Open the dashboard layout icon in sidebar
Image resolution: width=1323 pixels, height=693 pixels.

---------------

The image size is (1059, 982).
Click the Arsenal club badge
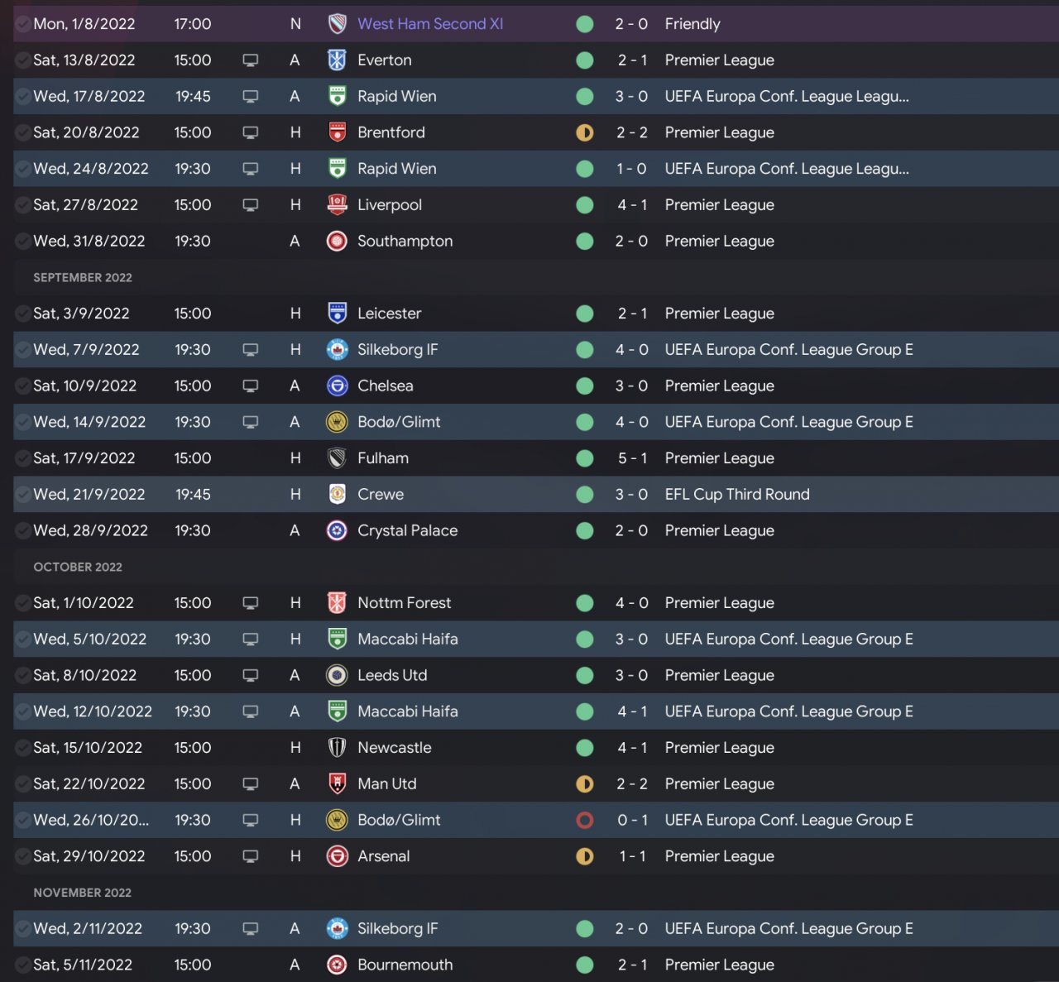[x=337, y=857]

---------------

* [WRITTEN TASK]: Pull out every line of the material above that contains the string "icon".

* [REPLY]:
Open the dashboard layout icon in sidebar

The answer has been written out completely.